Father Arthur Lai Fook

94 years - Arouca


Arthur was born at Penal Rock Road. My father came from China, my mother [also of Chinese descent] came from Guyana. My father was a Buddhist but did not practise, my mother was Anglican and she didn't drink out of the same cup as others. They spoke Cantonese and ran a shop in Penal that sold everything including liquor…we had a rum shop attached.

"Ganja was sold [in shops]. It was lawful and the only people who used it were Indians." Many Chinese immigrants opened stores and moved place to place following the oil fields. The store ran by Arthur’s parents catered for 10 people.

Moving from Penal to Port of Spain:I was the youngest of eight children: five boys and three girls. When I was a baby, I went to live with my eldest sister in Port of Spain. My mother appreciated education and sent everyone to school. I went to Columbus primary school on Nelson Street at age four… there were very little East Indian children.

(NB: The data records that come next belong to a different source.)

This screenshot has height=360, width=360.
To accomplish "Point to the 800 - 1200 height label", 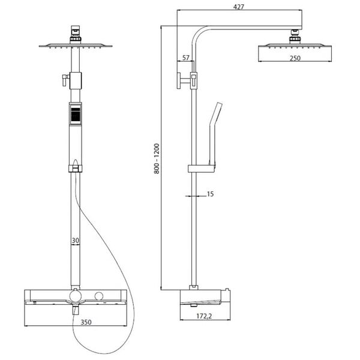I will point(157,158).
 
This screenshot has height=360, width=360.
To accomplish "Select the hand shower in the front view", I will point(74,113).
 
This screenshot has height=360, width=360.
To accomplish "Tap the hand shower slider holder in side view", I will point(200,167).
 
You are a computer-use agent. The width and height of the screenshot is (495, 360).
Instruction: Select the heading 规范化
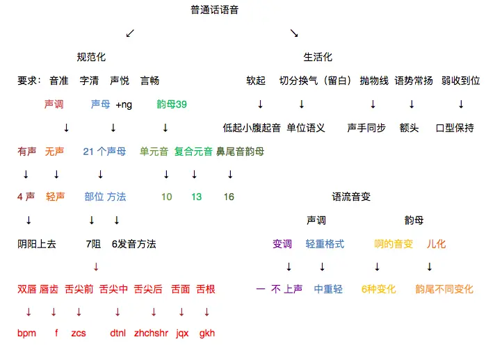[91, 57]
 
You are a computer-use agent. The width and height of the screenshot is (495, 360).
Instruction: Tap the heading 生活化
[318, 57]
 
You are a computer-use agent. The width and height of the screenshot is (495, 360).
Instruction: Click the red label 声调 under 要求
[54, 104]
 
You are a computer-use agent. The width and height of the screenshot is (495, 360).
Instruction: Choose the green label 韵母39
[172, 104]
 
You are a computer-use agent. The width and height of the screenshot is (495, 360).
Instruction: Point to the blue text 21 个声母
[104, 151]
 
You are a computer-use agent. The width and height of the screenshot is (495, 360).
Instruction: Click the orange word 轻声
[56, 197]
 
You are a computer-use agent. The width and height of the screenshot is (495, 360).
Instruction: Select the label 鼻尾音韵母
[240, 151]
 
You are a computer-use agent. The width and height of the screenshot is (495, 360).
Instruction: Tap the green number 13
[197, 197]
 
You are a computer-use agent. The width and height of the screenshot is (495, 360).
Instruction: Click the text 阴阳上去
[37, 244]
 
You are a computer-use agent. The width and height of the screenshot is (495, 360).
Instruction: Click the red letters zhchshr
[151, 333]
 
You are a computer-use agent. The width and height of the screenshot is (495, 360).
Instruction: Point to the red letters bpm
[26, 333]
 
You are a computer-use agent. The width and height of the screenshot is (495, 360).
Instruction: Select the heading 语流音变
[351, 197]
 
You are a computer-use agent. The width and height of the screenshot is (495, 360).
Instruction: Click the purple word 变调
[282, 244]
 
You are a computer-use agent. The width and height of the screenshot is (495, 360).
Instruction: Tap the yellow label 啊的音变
[393, 244]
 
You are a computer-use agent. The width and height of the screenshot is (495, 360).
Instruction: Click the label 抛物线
[374, 81]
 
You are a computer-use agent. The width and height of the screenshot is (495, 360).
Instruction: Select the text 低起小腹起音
[252, 128]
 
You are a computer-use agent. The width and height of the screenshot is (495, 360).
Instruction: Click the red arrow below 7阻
[96, 267]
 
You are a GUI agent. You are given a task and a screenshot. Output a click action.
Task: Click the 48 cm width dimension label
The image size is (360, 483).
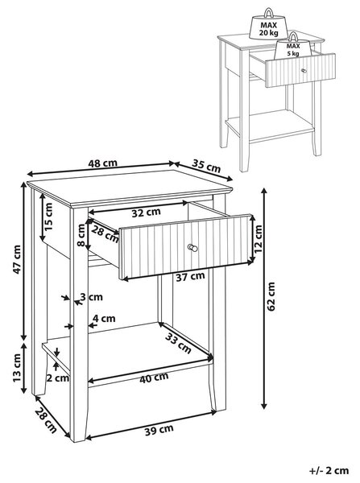coord(102,163)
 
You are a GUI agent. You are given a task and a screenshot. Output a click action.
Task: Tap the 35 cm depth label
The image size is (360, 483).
coord(206,166)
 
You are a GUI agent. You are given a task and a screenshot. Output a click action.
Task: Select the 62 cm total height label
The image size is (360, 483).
coord(271,296)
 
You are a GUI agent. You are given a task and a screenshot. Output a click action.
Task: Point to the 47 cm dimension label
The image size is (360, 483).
coord(17,259)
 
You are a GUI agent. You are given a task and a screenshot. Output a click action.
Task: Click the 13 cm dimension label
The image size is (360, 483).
coord(17,369)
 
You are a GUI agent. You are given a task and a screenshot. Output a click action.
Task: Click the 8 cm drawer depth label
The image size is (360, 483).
coord(81,235)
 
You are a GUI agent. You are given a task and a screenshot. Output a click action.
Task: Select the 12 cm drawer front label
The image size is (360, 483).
coord(258,239)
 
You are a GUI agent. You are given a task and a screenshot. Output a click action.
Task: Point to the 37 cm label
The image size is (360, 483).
coord(191,276)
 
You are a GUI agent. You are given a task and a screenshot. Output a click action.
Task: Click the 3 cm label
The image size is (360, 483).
coord(92,297)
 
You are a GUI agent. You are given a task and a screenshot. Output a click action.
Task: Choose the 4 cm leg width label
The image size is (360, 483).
coord(104,318)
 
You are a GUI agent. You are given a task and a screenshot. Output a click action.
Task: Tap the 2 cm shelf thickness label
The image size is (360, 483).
coord(58,378)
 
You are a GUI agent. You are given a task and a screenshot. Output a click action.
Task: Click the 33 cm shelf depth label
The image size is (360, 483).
coord(178,343)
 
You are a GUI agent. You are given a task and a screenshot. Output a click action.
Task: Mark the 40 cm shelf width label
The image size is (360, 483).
coord(154,378)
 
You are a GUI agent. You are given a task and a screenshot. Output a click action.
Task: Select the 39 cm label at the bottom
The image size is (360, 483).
coord(159,430)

Arthur was raised by his eldest sister who was also looking after her other siblings while she worked. "We lived at 25 Queen Street in a poor area and walked to Columbus school." When asked what his sister would make to eat he said he could not recall but "I remember eating a lot of rice, everything was with rice."

Six-teen dollars a term was the tuition at St Mary’s College, (the average monthly wage was forty dollars). "I went to St Mary's College in 1930, there were about 200 students at the time and classes were taught by Holy Ghost fathers only. I boarded at Pantin's Bakery while at St Mary's. After CIC, I studied math in Ireland during WWII."

In 1939, he attended university in Dublin, Ireland. Arthur completed a BSc and an MSc in Mathematics. Studying in Ireland and then Switzerland during WWII seemed to have had little effect on this scholar’s ambitions and achievements. Receiving many awards for his work in mathematics and hailed as one of the brightest minds in that field, he remains humble and unceremonious about much of it.

Arthur Lai Fook returned to Trinidad in 1947 to teach mathematics at CIC and for decades he remained the most iconic of the teachers at that school.